Definition of honorary in English:



  • 1Conferred as an honour, without the usual requirements or functions.

    ‘an honorary doctorate’
    • ‘Dublin and St Andrews honoured Conway with honorary degrees in 1938.’
    • ‘Furthermore, he received an honorary doctorate from the Royal College of Art in London in 1989.’
    • ‘Broadcaster, author and lecturer PJ Curtis was also conferred with an honorary MA at Tuesday's ceremony.’
    • ‘During his visit to Ireland, Peck was conferred with an honorary doctorate in literature by the National University of Ireland in April 2000.’
    • ‘Professor Foster was conferred with an honorary DLit degree by Queen's University Belfast in 1998.’
    • ‘Her accomplishments have led twenty-three universities to confer on her honorary doctorate degrees.’
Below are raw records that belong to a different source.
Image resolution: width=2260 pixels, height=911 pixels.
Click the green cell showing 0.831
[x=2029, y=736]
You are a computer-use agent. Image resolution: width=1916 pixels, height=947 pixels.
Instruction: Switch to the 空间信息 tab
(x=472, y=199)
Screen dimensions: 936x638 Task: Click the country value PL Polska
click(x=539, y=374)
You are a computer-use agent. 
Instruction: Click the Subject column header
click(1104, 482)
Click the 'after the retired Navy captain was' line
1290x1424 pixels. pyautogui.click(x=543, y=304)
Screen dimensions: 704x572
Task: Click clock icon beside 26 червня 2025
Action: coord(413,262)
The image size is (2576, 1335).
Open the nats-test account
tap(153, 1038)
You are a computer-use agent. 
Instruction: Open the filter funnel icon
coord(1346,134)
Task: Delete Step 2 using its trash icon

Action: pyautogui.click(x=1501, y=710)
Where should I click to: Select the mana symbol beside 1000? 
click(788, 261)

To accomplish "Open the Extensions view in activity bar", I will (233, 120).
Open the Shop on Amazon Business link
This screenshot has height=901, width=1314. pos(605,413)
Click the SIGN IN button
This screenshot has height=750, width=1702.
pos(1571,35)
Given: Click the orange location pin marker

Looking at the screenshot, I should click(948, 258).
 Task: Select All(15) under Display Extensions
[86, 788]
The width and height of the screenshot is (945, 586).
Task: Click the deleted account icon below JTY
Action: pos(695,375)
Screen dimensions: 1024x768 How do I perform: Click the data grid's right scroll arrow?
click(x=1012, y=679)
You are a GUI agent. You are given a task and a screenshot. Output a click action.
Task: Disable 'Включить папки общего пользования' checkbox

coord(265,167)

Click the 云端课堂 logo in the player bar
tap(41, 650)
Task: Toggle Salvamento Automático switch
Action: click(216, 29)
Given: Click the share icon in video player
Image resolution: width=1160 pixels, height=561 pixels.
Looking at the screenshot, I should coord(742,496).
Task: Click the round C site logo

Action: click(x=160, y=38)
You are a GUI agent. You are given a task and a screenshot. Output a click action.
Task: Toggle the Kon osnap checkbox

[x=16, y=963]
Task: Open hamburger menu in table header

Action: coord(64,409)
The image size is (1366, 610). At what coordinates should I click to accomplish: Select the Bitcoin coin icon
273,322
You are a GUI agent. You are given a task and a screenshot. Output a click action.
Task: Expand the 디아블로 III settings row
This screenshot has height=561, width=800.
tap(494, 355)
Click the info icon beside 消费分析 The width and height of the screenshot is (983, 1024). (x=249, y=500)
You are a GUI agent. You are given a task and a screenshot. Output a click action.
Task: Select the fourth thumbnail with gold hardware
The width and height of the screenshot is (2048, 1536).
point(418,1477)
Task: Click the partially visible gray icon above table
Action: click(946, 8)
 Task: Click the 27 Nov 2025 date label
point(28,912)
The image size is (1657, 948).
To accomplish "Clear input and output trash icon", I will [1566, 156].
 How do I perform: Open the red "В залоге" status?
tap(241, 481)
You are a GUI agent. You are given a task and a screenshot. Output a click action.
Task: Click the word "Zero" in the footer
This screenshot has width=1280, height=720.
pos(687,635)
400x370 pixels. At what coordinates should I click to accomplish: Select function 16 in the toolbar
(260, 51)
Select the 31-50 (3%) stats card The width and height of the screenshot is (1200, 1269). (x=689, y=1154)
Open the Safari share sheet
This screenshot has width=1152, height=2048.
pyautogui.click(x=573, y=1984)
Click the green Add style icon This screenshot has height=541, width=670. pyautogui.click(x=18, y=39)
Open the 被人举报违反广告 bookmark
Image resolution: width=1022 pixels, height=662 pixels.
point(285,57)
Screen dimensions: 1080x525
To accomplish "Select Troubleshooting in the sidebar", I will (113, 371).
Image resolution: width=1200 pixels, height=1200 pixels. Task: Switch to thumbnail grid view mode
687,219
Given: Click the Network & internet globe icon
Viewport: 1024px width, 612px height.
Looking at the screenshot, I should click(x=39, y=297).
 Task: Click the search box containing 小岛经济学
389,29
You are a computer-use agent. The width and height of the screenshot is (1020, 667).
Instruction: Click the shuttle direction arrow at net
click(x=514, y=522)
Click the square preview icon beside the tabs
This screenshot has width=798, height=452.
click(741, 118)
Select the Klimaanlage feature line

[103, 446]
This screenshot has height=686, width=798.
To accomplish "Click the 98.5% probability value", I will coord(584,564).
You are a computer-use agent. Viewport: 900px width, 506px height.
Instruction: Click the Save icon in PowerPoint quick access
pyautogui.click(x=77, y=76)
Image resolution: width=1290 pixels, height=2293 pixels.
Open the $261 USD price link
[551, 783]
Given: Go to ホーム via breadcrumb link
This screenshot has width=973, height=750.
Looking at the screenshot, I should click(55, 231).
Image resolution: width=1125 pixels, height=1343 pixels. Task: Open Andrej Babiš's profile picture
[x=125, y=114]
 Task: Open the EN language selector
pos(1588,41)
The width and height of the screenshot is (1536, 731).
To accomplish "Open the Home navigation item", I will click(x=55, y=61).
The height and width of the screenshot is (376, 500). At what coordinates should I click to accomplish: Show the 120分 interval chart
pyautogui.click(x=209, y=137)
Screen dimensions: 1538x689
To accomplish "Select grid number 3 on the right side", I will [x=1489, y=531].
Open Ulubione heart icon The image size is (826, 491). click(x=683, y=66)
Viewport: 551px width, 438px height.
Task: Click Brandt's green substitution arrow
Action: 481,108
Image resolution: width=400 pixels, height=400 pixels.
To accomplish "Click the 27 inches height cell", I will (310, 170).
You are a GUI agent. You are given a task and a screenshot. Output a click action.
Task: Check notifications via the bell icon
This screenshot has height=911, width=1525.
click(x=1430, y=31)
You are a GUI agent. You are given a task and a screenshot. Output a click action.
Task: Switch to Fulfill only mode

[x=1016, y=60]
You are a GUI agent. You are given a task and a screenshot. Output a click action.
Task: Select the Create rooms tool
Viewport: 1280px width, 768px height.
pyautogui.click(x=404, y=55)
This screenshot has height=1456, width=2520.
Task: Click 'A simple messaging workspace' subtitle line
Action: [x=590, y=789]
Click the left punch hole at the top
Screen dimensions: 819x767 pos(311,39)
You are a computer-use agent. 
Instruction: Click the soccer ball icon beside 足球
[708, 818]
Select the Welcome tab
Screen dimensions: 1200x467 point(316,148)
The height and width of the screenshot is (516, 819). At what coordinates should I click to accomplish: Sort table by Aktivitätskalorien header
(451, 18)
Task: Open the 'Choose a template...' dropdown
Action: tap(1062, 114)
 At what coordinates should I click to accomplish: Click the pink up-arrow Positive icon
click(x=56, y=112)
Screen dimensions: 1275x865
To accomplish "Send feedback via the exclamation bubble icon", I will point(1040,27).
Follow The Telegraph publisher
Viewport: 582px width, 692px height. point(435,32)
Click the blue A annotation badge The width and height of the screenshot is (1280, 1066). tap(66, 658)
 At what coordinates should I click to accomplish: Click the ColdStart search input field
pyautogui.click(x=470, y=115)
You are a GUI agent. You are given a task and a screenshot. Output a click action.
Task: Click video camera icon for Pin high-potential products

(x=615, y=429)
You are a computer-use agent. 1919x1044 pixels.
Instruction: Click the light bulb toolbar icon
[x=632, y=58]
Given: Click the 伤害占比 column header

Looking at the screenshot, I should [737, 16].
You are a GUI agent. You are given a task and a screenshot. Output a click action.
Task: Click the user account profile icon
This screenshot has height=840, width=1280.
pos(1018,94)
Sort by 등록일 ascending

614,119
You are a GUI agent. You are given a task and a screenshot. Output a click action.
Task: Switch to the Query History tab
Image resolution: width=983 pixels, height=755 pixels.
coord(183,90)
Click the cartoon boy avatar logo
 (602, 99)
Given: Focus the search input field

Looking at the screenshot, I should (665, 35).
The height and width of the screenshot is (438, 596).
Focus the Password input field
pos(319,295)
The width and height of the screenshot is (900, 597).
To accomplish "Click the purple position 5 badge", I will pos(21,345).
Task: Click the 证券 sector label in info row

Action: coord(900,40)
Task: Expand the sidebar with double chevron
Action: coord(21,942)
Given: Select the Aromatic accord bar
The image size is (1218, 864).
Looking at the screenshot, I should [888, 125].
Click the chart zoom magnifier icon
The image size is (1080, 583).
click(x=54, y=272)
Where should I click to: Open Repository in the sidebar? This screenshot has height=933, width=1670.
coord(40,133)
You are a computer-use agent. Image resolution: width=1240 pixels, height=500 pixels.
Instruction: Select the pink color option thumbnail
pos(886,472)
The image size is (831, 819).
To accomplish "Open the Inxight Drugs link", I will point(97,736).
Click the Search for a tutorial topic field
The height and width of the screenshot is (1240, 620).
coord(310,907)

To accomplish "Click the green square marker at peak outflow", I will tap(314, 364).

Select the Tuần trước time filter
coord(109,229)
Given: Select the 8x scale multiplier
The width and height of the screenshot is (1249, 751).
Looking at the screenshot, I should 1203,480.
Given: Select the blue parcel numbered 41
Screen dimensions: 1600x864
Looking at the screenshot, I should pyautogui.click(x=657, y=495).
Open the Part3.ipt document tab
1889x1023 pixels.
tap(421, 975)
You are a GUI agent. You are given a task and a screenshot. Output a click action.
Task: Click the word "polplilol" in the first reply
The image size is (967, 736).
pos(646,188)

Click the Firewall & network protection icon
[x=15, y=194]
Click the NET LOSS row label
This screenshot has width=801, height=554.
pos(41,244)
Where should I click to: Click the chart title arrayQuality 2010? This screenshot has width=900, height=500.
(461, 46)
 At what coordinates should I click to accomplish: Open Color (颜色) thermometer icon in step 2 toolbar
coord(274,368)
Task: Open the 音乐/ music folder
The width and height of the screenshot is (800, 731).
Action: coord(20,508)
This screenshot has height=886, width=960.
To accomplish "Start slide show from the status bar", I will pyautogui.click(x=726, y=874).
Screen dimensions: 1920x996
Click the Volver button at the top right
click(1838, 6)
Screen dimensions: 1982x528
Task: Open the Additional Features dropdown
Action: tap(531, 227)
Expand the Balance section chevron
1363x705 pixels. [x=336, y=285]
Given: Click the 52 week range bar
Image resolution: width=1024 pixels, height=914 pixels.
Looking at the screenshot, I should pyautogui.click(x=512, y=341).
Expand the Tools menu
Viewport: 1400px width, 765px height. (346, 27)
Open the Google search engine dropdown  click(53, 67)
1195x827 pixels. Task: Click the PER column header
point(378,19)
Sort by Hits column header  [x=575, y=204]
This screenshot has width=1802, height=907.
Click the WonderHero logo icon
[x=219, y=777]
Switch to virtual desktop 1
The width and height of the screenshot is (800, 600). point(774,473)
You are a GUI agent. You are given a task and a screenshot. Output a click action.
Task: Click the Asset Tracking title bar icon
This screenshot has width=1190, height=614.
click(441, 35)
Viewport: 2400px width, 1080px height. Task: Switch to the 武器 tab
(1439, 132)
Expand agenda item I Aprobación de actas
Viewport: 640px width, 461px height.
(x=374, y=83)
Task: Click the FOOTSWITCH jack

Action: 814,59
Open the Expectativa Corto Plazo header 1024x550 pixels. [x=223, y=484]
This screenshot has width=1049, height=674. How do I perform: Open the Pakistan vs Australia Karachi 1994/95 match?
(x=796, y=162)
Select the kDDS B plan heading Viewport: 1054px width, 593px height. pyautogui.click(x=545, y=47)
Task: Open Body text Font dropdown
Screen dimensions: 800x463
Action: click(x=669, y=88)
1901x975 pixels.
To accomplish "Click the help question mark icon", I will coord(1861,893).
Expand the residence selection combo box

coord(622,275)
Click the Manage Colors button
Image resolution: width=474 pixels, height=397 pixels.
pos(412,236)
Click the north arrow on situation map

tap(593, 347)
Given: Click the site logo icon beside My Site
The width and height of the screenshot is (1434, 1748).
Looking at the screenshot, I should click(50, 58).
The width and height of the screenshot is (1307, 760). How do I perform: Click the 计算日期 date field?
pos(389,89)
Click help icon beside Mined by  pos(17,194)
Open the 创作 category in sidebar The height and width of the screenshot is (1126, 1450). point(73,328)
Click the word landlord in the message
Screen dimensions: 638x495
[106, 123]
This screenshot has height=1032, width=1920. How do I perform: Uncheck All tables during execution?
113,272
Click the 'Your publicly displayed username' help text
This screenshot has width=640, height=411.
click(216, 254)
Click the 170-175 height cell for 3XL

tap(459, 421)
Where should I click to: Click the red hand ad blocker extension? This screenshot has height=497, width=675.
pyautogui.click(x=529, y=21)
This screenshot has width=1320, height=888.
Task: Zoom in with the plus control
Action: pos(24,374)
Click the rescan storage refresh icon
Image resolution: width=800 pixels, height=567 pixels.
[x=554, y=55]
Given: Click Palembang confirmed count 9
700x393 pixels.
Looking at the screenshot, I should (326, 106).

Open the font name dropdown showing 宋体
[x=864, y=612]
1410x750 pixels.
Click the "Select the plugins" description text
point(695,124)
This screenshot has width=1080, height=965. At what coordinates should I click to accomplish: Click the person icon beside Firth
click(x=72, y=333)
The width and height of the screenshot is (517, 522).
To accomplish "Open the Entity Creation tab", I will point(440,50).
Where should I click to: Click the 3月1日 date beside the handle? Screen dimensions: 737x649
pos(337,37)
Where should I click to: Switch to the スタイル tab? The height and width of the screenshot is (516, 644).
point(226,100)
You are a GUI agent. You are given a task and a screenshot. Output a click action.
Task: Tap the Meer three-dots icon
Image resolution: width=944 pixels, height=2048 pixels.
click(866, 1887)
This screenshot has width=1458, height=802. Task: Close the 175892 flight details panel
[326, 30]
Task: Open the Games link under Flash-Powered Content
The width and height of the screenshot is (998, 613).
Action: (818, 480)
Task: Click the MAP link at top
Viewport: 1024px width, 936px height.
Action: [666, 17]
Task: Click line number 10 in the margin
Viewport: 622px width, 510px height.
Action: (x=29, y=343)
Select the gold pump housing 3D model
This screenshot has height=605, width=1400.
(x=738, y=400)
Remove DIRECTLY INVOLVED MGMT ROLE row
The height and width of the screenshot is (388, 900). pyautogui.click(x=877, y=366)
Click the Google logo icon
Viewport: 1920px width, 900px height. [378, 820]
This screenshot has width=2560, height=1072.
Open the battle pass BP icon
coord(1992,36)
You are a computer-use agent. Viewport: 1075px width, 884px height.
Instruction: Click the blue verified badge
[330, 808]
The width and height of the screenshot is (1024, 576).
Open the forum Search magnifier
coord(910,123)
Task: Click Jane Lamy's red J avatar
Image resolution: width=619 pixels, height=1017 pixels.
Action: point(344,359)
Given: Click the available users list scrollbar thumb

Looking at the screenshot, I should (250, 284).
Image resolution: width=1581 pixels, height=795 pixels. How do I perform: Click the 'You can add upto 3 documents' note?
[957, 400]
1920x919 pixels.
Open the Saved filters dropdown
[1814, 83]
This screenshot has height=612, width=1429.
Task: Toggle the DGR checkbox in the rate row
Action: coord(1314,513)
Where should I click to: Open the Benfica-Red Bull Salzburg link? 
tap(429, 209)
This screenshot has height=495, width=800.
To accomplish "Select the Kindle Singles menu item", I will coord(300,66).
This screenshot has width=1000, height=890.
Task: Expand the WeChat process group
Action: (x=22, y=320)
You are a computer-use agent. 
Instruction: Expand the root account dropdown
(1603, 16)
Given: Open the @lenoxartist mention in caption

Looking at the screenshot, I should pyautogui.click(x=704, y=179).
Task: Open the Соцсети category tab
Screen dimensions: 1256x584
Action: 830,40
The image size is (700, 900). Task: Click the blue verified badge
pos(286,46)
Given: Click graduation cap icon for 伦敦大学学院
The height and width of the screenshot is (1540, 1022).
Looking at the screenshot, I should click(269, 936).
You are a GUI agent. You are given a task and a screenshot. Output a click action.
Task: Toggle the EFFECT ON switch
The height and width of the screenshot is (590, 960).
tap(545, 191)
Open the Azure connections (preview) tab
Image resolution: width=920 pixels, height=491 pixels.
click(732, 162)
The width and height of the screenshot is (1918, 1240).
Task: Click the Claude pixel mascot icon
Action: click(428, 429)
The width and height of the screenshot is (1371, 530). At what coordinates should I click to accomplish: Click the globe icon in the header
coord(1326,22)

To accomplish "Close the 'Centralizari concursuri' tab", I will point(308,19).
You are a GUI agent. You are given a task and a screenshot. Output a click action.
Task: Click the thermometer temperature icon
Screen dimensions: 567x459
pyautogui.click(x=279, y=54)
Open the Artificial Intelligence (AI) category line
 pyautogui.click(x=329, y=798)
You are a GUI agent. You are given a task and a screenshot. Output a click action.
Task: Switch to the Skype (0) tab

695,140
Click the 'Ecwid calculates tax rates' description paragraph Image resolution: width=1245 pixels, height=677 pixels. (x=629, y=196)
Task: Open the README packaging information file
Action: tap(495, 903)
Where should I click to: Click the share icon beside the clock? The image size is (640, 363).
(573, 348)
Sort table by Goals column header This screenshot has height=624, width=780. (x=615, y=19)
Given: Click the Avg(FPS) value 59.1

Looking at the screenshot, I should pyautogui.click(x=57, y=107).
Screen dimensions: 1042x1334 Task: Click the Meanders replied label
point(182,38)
    • ‘She retired from politics in 1989 with 28 honorary doctorates and two nominations for the Nobel Peace Prize.’
    • ‘Oscar-winning composer John Barry has picked up another award - an honorary doctorate from the university in his home city of York.’
    • ‘Mr Prodi will be conferred with an honorary doctorate at a special ceremony in the University of Limerick in the afternoon.’
    • ‘In 2002 they led a spectacular parade through Skipton when Craven District Council conferred honorary citizenship of the district upon the regiment.’
    • ‘The other honour that gave him particular pleasure was his honorary doctorate from Melbourne University.’
    • ‘Mysore University had conferred an honorary doctorate on him.’
    • ‘Rudin has received many honours for her work, including at least four honorary doctorates, and will continue to receive further awards.’
    • ‘The man who led Russia through the most difficult days of his country's shift to democracy, will also be conferred with an honorary degree during his two-day trip.’
    • ‘At the University's fall convocation on October 25, honorary degrees will be conferred on five distinguished scholars.’
    • ‘In 1993, the University of Natal conferred an honorary doctorate on him for his services to environmental conservation.’
    • ‘He was awarded an honorary doctorate by Maynooth University in 1995 for his outstanding contribution to the Catholic Church in Ireland.’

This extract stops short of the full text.